Kesabaran adanya di awal, begitu Rasul bersabda. Sabar… sabar, meski air mata akhirnya keluar juga. Saat malam memeluk makhluk dalam mimpi dan sepi menghantar sujud ke hadapan Ilahi, tangis itu teradukan juga ke hadapan Sang Pemberi. Terlebih saat membaca ayat-ayat-Nya, bagian awal surat An Nisa pula yang terkembang di tangan. Kullu nafsin dza iqotul maut. Setiap yang berjiwa akan mati. Setiap yang diciptakan-Nya akan menemui titik akhir. Nothing last forever. Selanjutnya, isbiru wasabiru warabithu. Bersabarlah dan bersabar serta tetaplah dalam kesabaran. Ah, selain kesabaran, apakah saya punya pilihan lain yang lebih baik? Meski ayat itu sudah begitu lekat di ingatan, rasanya malam itulah ayat-ayat tersebut khusus Allah pilihkan untuk saya.
Maut. Semua yang berjiwa akan mati. Semua makhluk akan berakhir. Jangankan yang sudah berusia kepala enam, bahkan yang belum lagi dikeluarkan dari perut ibunya pun dekat dengan kematian. Siapa yang akan menyusul kemudian diantara kami? Aku? Suamiku? Anak-anakku?. Kapan? Satu dasa warsa? Setahun? Sebulan? Sehari?. Di mana? Di Batam? Di kampung? Di tempat yang tidak dikenal? Tidak ada yang mengetahui, termasuk si calon mayat sendiri.

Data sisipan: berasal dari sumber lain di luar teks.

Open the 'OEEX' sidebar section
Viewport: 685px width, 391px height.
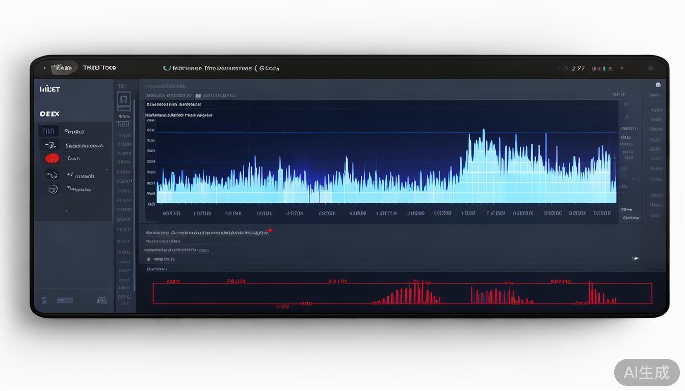click(x=50, y=114)
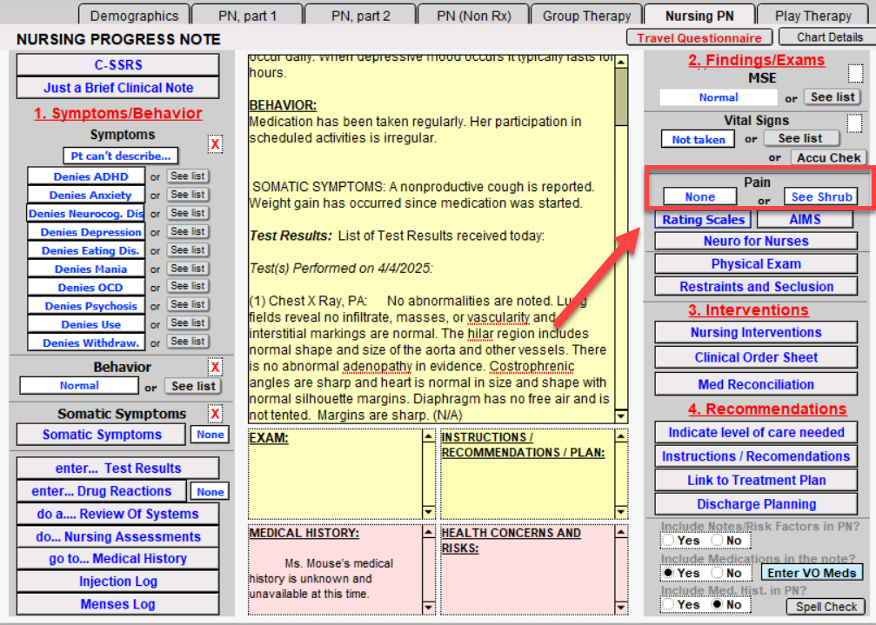Click the red X beside Behavior heading

point(215,367)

Maut sangat dekat, bahkan paling dekat dengan kehidupan. Namun, anehnya manusia menganggap dia seolah tak ada. Buktinya, manusia mudah melakukan kejahatan, menikmati dunia seolah akan terus bersamanya, menuruti hawa nafsu seakan itulah inti kehidupannya. Padahal, seandainya manusia mau sering-sering bertanya sebagaimana anak sulung saya bertanya (ia menangis ketika saya beritahu bahwa adiknya diambil kembali oleh Yang Maha Pencipta), mungkin manusia mau mengerem nafsunya dan mengendalikan kelakuannya. Pertanyaan anak saya adalah, “Mengapa adik belum jadi anak, belum jadi kakek-kakek kok sudah mati?” “Karena Allah maunya begitu. Semua yang Allah mau, pasti terjadi.”

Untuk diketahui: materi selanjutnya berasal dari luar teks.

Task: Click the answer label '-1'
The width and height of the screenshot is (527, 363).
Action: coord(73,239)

Hakekat kehidupan adalah kematian dan kebenaran dari sebuah kehidupan hanya ada setelah kematian. Anda setuju dengan filosofi saya tersebut?
....Innalillahi wa inna ilaihi roji'un....
Telah meninggal dunia Nurul F Huda, seorang penulis sekaligus pendiri FLP Jogja, hari ini Rabu 18 Mei 2011 pukul 03.15 WIB di RS Sardjito Yogyakarta.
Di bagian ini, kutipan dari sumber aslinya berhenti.